Los Rangers viven días agitados. El empate del jueves por la noche ante Jagiellonia Bialystok y la caída a la ronda de play-off de la Conference League han dejado a la afición dividida entre la paciencia y la indignación. El margen de error para Derek McInnes ya se siente mínimo.

Entre la paciencia y el hartazgo

Jim, socio de toda la vida, se resiste a encender la hoguera. “Denle una oportunidad al tipo, Derek McInnes no está jugando deliberadamente para empatar o perder, un equipo necesita tiempo para ensamblarse”, reclama. Se aferra a la perspectiva que dan seis décadas en la grada: ha visto equipos peores y no espera milagros a estas alturas de temporada.

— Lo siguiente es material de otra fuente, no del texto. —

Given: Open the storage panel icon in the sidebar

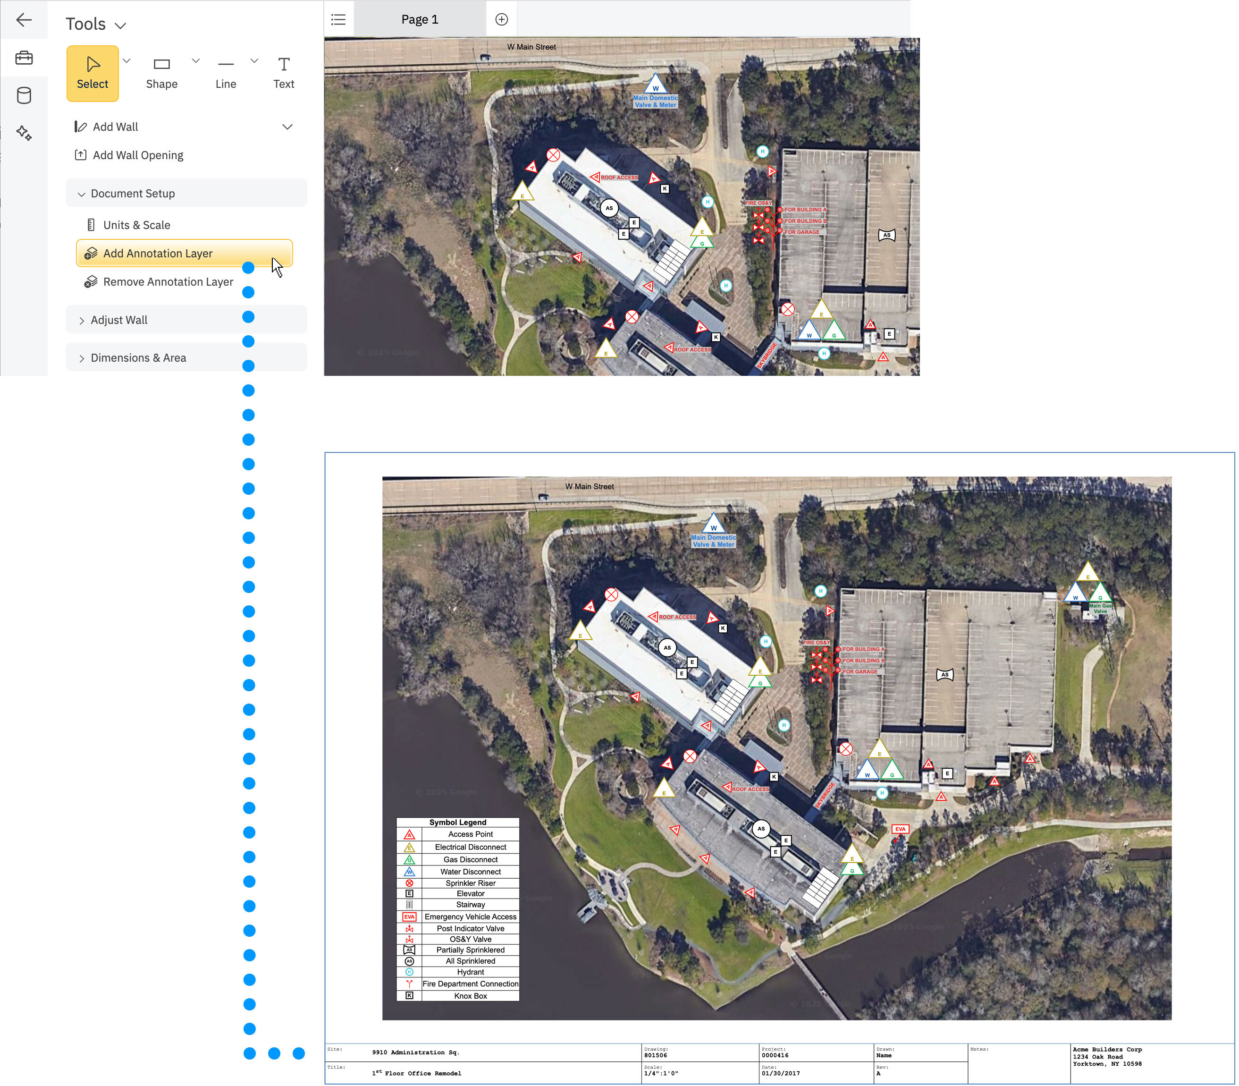Looking at the screenshot, I should point(24,95).
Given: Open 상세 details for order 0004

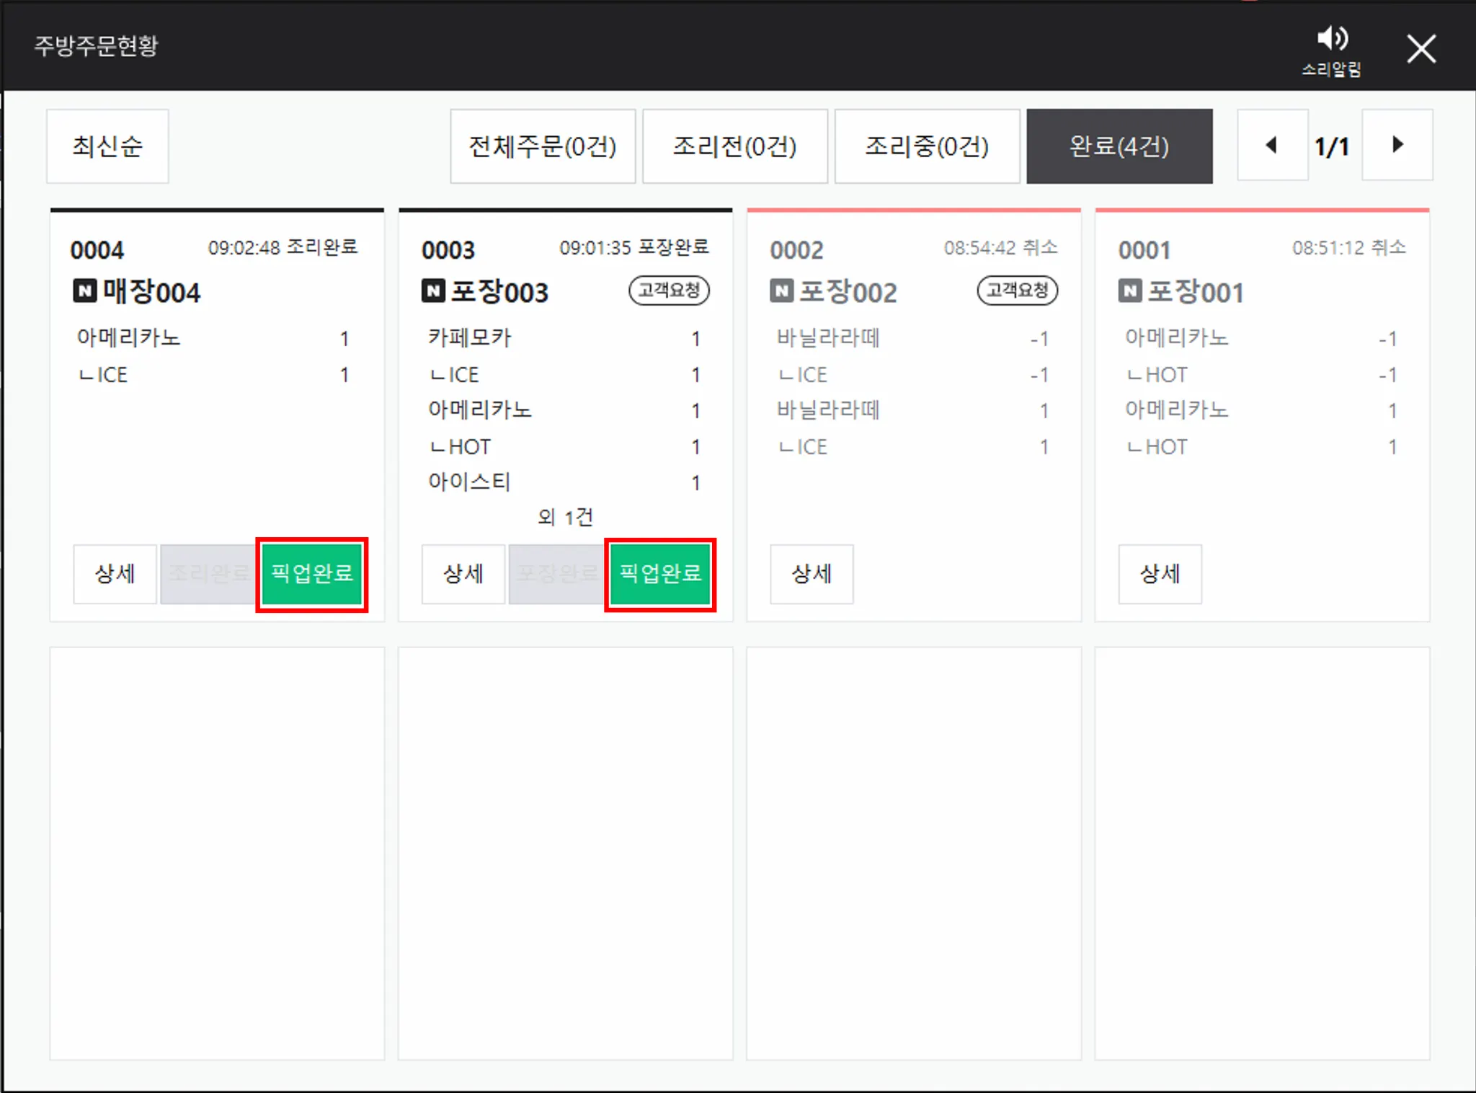Looking at the screenshot, I should pyautogui.click(x=115, y=574).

El tono cambia de golpe con otros hinchas. Ronnie no encuentra consuelo alguno en el contexto ni en el calendario. Para él, la eliminación ante un club “del que nadie había oído hablar y que nunca se ha clasificado para la Europa League” retrata crudamente el momento del equipo. Asegura que el Rangers parece incluso peor que la pasada campaña y apunta directamente al banquillo: las tácticas de McInnes y sus cambios solo incrementan la ansiedad. El dato que repite la grada duele: cuatro partidos oficiales y ni un solo gol en jugada. Si el domingo llega una derrota ante St Mirren, advierte, muchos aficionados simplemente dejarán de ir.

Un equipo sin chispa ni solidez

John habla de “otra actuación disfuncional”. Lo que más le preocupa no es solo el resultado, sino la sensación de esterilidad total: casi no se generan ocasiones claras en lo que va de temporada. Lo califica de “totalmente bizarro”. Y, para colmo, la defensa también transmite inseguridad. La combinación le recuerda a un pasado reciente que nadie quiere revivir: “Todo tiene un inquietante aire a Russell Martin 2.0”.

Derek, otro aficionado, apunta al proyecto en su conjunto. Nuevo entrenador, caras nuevas, millones invertidos… y el mismo nivel que el año pasado, o incluso peor. A su juicio, los fichajes no están a la altura. Señala como símbolo del desorden la decisión de rechazar una gran oferta por Youssef Chermiti para, poco después, perderlo para toda la temporada por lesión. Define al Rangers actual como un “cáliz envenenado”: sin once tipo, con constantes cambios y sin una base reconocible. Solo ve un pequeño consuelo: no estar en la Champions League y evitar un bochorno mayor.

Falta de carácter, falta de gol

Steven va al hueso: “Desastre atrás, inofensivos arriba”. Para él, a este equipo le falta todo lo que se exige a un aspirante al título, pero sobre todo carácter. Describe un fútbol plano, previsible, en el que cada pase es seguro y horizontal. El gol encajado ante Jagiellonia, con tres defensas rodeando al atacante y aun así incapaces de frenarlo, es para él el resumen perfecto del problema: no es cuestión de lesiones, sino de calidad insuficiente.

La estadística que aporta es demoledora: cuatro goles marcados en lo que va de curso, dos en propia puerta y uno de penalti. Nada desde el juego abierto. “Ni de lejos suficiente”, sentencia.

Entre la llamada a la calma de unos y el hartazgo de otros, el Rangers se asoma a un punto de inflexión. El duelo ante St Mirren ya no es solo otro partido de liga: empieza a parecer un veredicto sobre hacia dónde va realmente este proyecto de Derek McInnes.